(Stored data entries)
BEGIN

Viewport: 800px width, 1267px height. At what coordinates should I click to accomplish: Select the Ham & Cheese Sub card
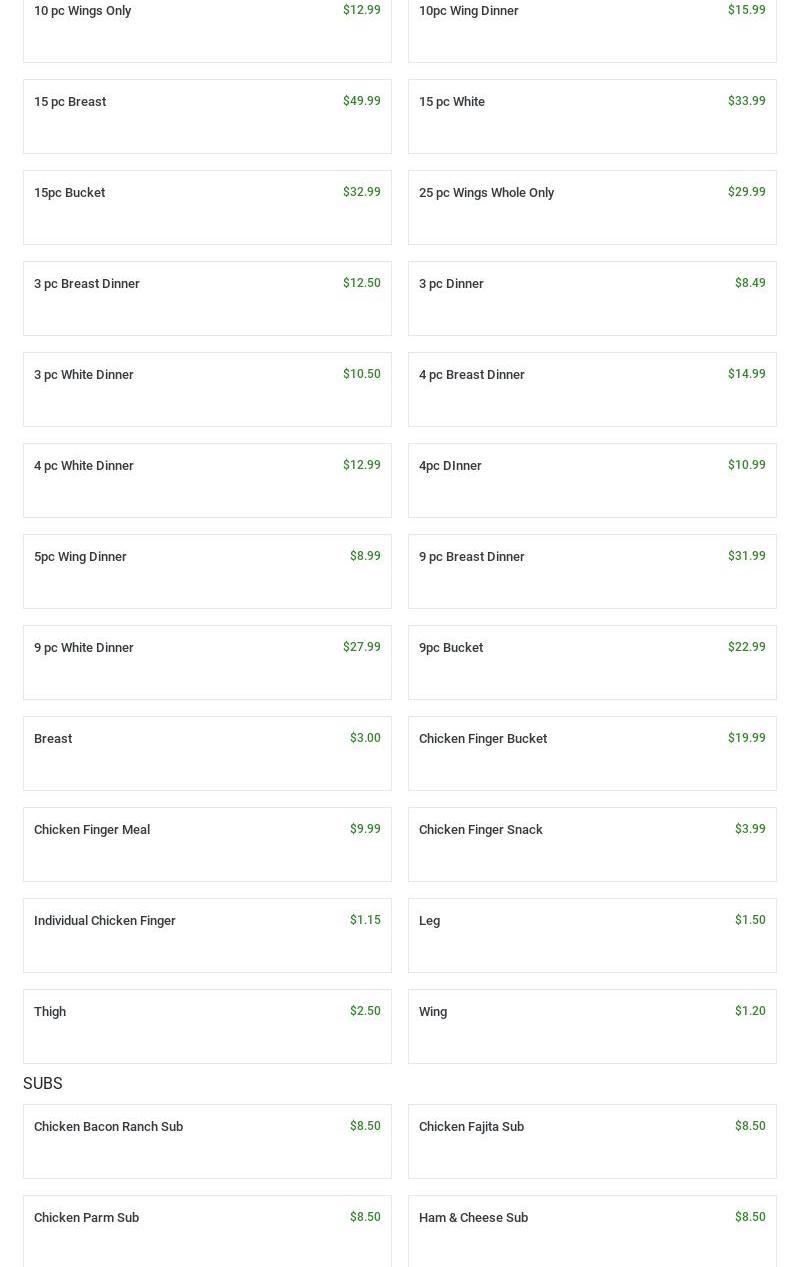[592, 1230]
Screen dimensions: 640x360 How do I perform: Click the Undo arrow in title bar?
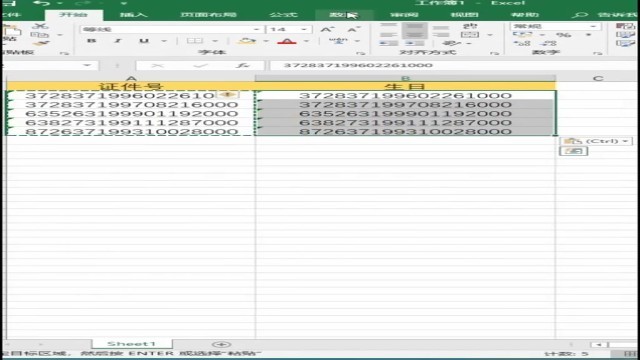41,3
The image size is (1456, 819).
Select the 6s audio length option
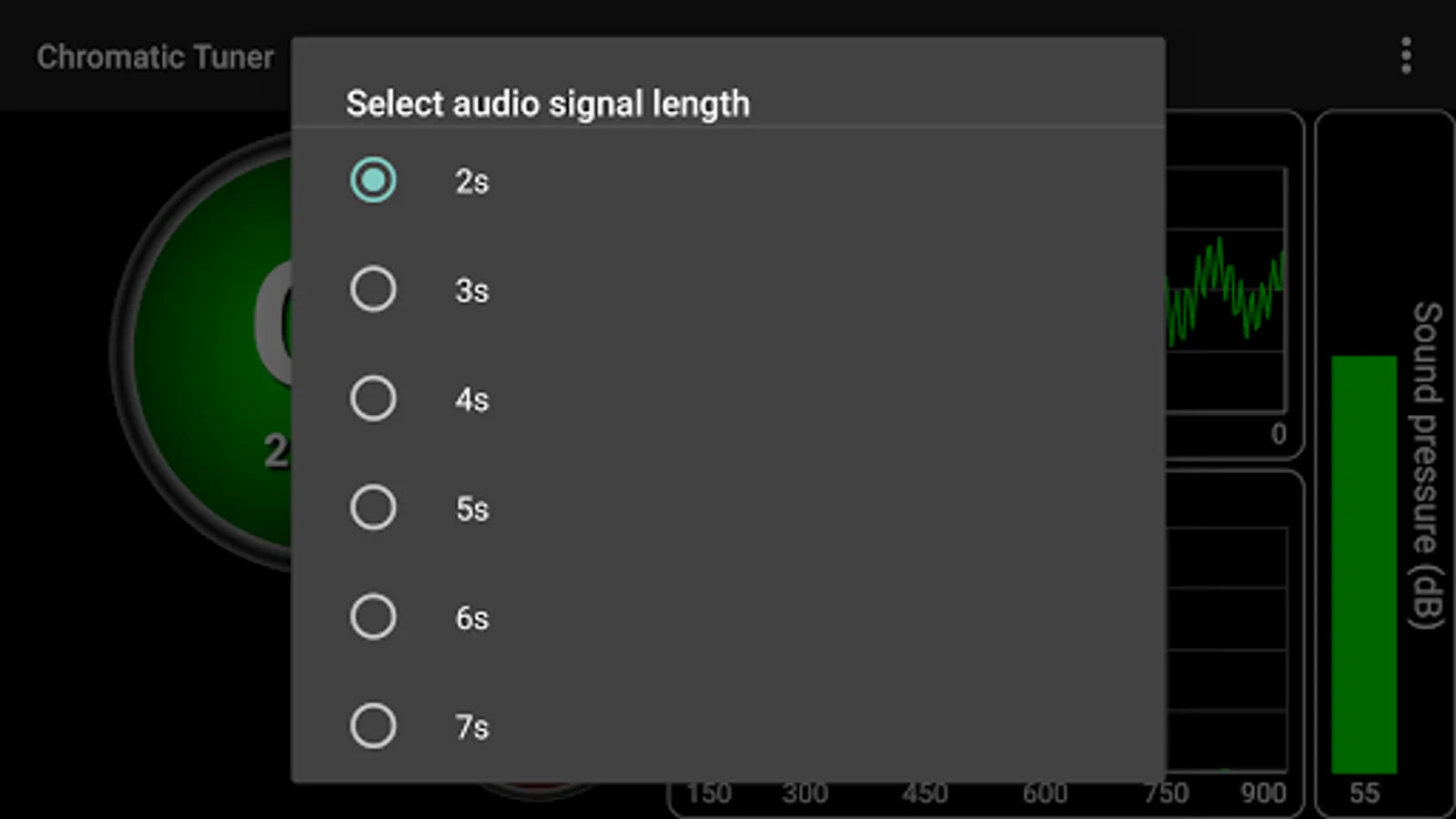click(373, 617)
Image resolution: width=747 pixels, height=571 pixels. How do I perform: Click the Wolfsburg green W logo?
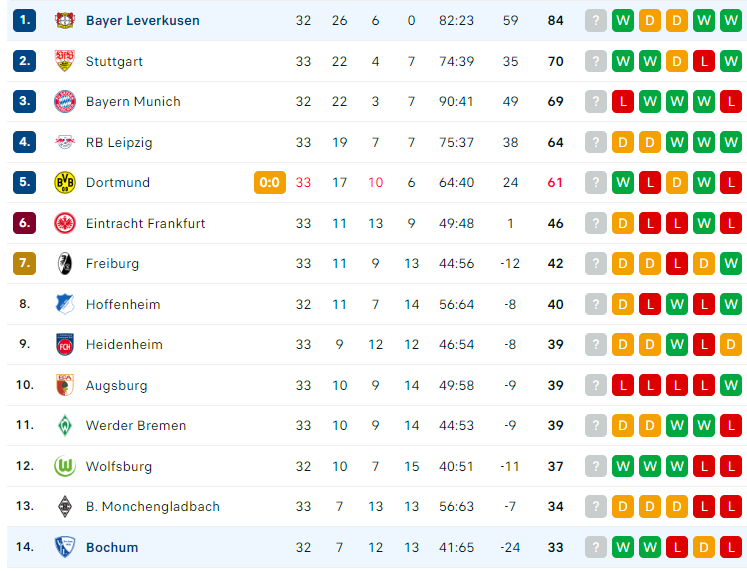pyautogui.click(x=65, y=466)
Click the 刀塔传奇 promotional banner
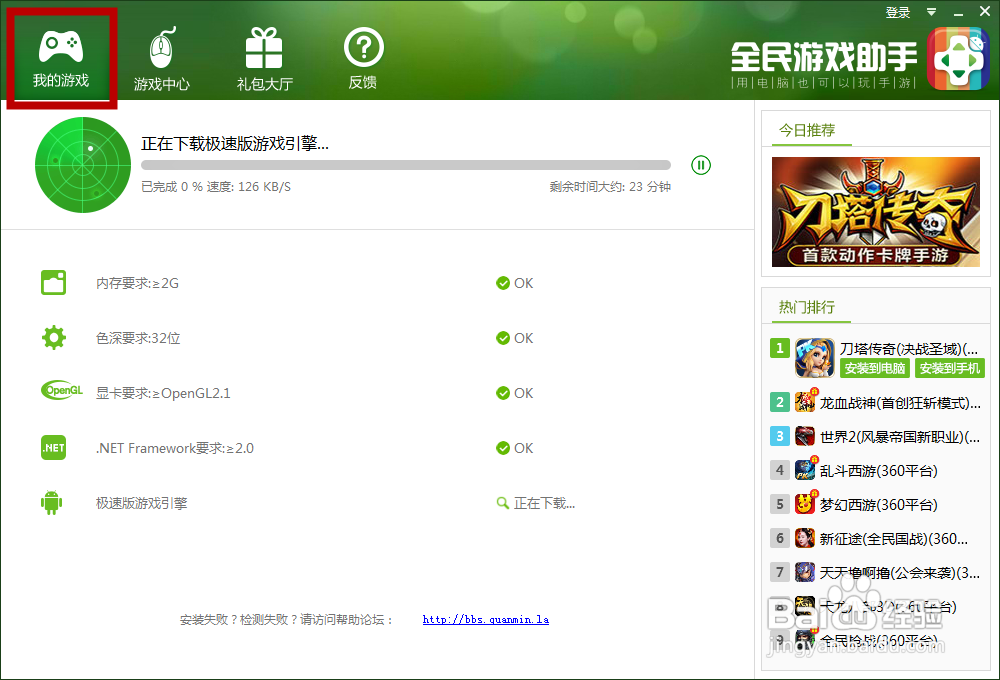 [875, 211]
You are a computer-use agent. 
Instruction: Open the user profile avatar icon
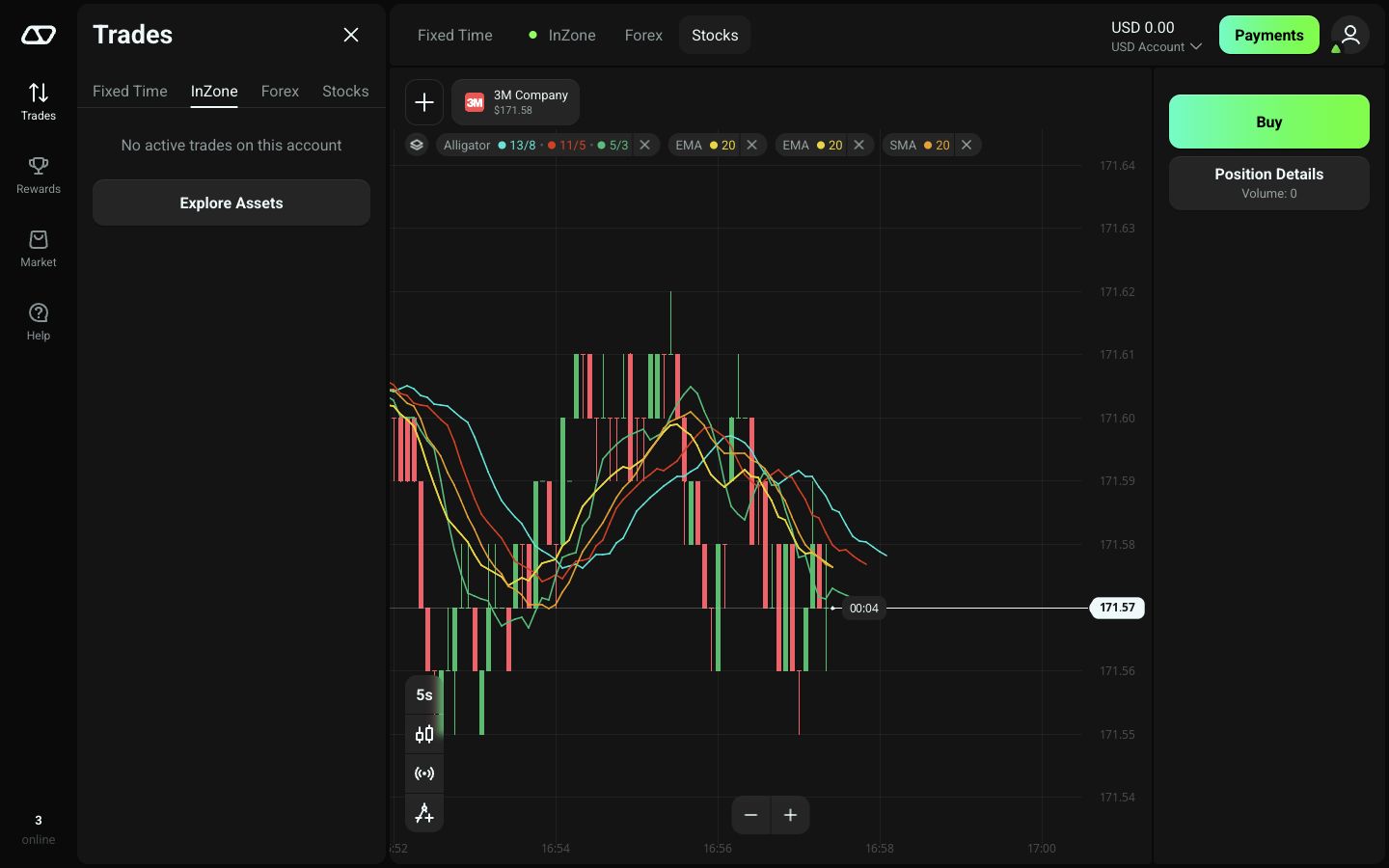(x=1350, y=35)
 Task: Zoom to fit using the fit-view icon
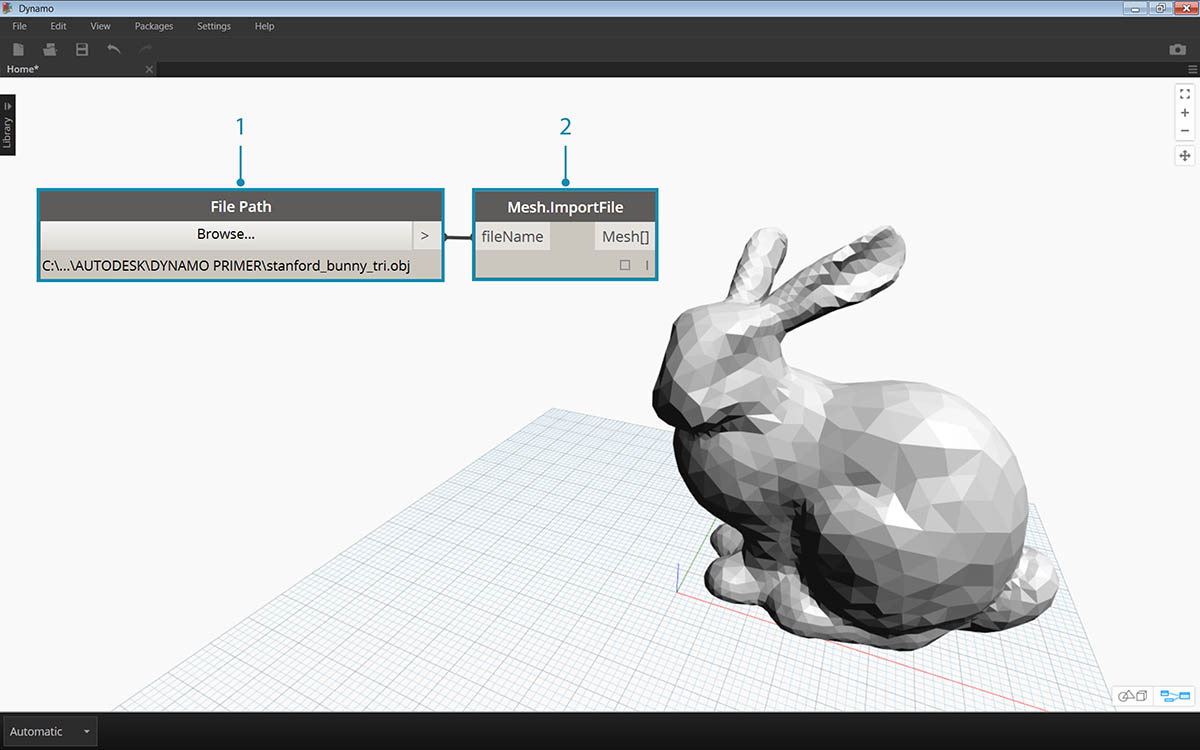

END

■ EXERCISE REQUIREMENTS ■
Starting at the line containing "Click the 刀塔传奇 promotional banner", output every remaining line of the records above exactly, the last one included. Nothing else belongs in the output, and no pictures either.

■ ANSWER BOX ■
Click the 刀塔传奇 promotional banner
 [875, 211]
You are a computer-use agent. 
Instruction: Open the user profile avatar icon
(x=1350, y=35)
 Task: Zoom to fit using the fit-view icon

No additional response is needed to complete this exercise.